Wednesday, May 14, 2008

The Advertising Standards Authority is one of the few regulatory bodies in the UK regularly prepared to tackle the untruthful and unsubstantiated claims made routinely in the alternative health industry. It is also one of the weakest regulatory bodies in the UK. Nothing could highlight that more than how Life Healthcare (trading under the url http://www.reverseageing.com/) dealt with an investigation.

Life Healthcare had made an advertising leaflet for a product called Thyroid Support Formula and had a heading on the front page that stated "New Scientific Studies Prove That There Is Hope, Read On, and You'll learn the Secrets That Your Doctor Might Not Be Telling You about an Under-Active Thyroid". Particularly worrying was the claim that,
But the truth is that conventional medicine does not have the best testing or treatment methods for an under active thyroid. Just because your test results have come back negative for an under active thyroid doesn't mean you don't have it.
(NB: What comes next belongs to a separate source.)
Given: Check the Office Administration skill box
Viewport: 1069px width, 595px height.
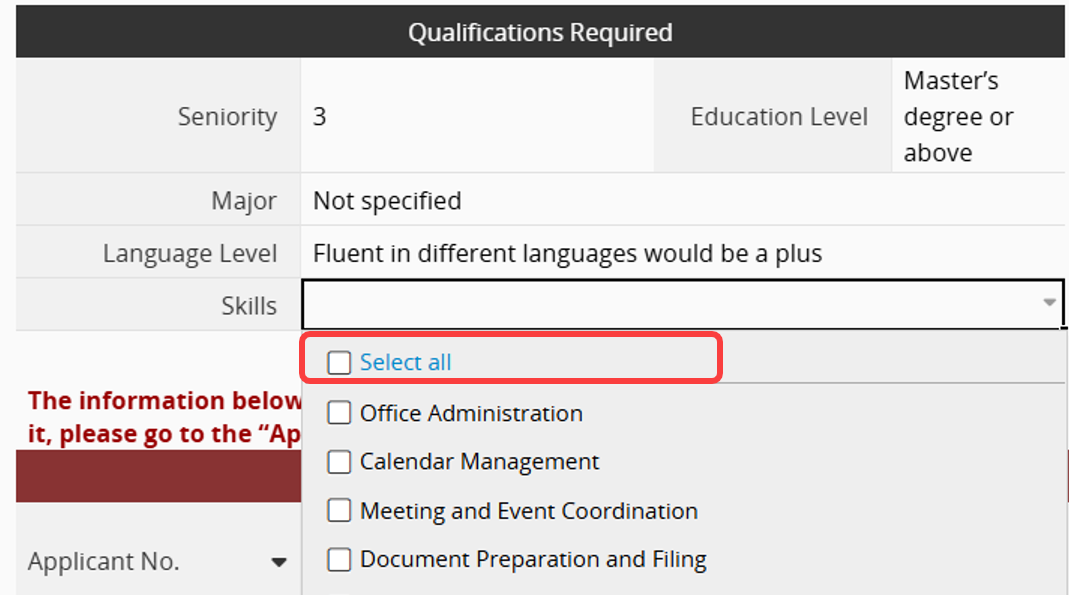Looking at the screenshot, I should click(340, 413).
A complainant to the ASA expressed concerns that a leaflet from Life Healthcare was
potentially harmful because it discouraged people from seeking proper medical treatment or from following the advice of their doctor

and doubted that,
the claims made in the ad for the product's efficacy could be substantiated

The ASA took a look a the advertisement and also challenged Life Healthcare if they had proper authorisations to market their products and whether the testimonials and photos included in the ad were genuine.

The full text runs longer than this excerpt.